:: What this task involves ::
Copy out each of the following items word for word, line for line.

:: Task material ::
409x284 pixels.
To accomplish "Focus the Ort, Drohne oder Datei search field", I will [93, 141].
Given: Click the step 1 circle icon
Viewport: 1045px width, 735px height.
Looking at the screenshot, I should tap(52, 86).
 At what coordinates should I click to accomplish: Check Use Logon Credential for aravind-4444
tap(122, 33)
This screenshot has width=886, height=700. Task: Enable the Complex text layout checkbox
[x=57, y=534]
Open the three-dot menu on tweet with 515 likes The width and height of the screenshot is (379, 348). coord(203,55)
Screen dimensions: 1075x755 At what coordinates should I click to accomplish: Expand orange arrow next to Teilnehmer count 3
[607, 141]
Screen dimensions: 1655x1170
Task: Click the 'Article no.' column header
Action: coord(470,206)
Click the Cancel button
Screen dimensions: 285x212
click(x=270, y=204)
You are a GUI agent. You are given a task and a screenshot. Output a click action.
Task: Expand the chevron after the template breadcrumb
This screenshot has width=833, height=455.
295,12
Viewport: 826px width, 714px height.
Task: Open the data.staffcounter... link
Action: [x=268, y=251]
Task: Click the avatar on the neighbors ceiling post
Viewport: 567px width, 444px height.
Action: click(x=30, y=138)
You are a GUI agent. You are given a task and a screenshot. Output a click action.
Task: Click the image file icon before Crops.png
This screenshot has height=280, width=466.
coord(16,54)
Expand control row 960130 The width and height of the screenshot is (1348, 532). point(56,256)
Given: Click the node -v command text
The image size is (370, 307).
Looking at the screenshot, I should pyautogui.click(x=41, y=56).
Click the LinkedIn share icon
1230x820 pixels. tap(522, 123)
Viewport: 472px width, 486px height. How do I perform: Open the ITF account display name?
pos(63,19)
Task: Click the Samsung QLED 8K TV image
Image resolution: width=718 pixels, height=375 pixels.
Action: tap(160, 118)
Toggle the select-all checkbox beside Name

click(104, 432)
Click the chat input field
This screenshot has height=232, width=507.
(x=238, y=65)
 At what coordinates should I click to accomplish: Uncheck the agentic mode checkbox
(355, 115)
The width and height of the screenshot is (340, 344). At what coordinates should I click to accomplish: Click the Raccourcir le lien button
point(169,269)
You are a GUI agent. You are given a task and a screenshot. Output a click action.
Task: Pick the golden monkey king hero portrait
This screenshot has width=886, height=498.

:: Full answer ::
409x284 pixels.
To accomplish "Focus the Ort, Drohne oder Datei search field", I will [93, 141].
Given: Click the step 1 circle icon
Viewport: 1045px width, 735px height.
Looking at the screenshot, I should tap(52, 86).
 At what coordinates should I click to accomplish: Check Use Logon Credential for aravind-4444
tap(122, 33)
This screenshot has width=886, height=700. Task: Enable the Complex text layout checkbox
[x=57, y=534]
Open the three-dot menu on tweet with 515 likes The width and height of the screenshot is (379, 348). coord(203,55)
Screen dimensions: 1075x755 At what coordinates should I click to accomplish: Expand orange arrow next to Teilnehmer count 3
[607, 141]
Screen dimensions: 1655x1170
Task: Click the 'Article no.' column header
Action: coord(470,206)
Click the Cancel button
Screen dimensions: 285x212
click(x=270, y=204)
You are a GUI agent. You are given a task and a screenshot. Output a click action.
Task: Expand the chevron after the template breadcrumb
This screenshot has width=833, height=455.
295,12
Viewport: 826px width, 714px height.
Task: Open the data.staffcounter... link
Action: [x=268, y=251]
Task: Click the avatar on the neighbors ceiling post
Viewport: 567px width, 444px height.
Action: click(x=30, y=138)
You are a GUI agent. You are given a task and a screenshot. Output a click action.
Task: Click the image file icon before Crops.png
This screenshot has height=280, width=466.
coord(16,54)
Expand control row 960130 The width and height of the screenshot is (1348, 532). point(56,256)
Given: Click the node -v command text
The image size is (370, 307).
Looking at the screenshot, I should pyautogui.click(x=41, y=56).
Click the LinkedIn share icon
1230x820 pixels. tap(522, 123)
Viewport: 472px width, 486px height. How do I perform: Open the ITF account display name?
pos(63,19)
Task: Click the Samsung QLED 8K TV image
Image resolution: width=718 pixels, height=375 pixels.
Action: tap(160, 118)
Toggle the select-all checkbox beside Name

click(104, 432)
Click the chat input field
This screenshot has height=232, width=507.
(x=238, y=65)
 At what coordinates should I click to accomplish: Uncheck the agentic mode checkbox
(355, 115)
The width and height of the screenshot is (340, 344). At what coordinates should I click to accomplish: Click the Raccourcir le lien button
point(169,269)
You are a GUI agent. You are given a task and a screenshot. Output a click action.
Task: Pick the golden monkey king hero portrait
This screenshot has width=886, height=498.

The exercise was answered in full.